Instructions for the task: Nothing in the records may be dropped or altered when you repeat them.
┏━━
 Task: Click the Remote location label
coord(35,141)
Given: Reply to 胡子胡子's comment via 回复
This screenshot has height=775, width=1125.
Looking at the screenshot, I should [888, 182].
┗━━
Exercise result:
 Task: Click the Remote location label
coord(35,141)
Given: Reply to 胡子胡子's comment via 回复
This screenshot has height=775, width=1125.
Looking at the screenshot, I should [888, 182].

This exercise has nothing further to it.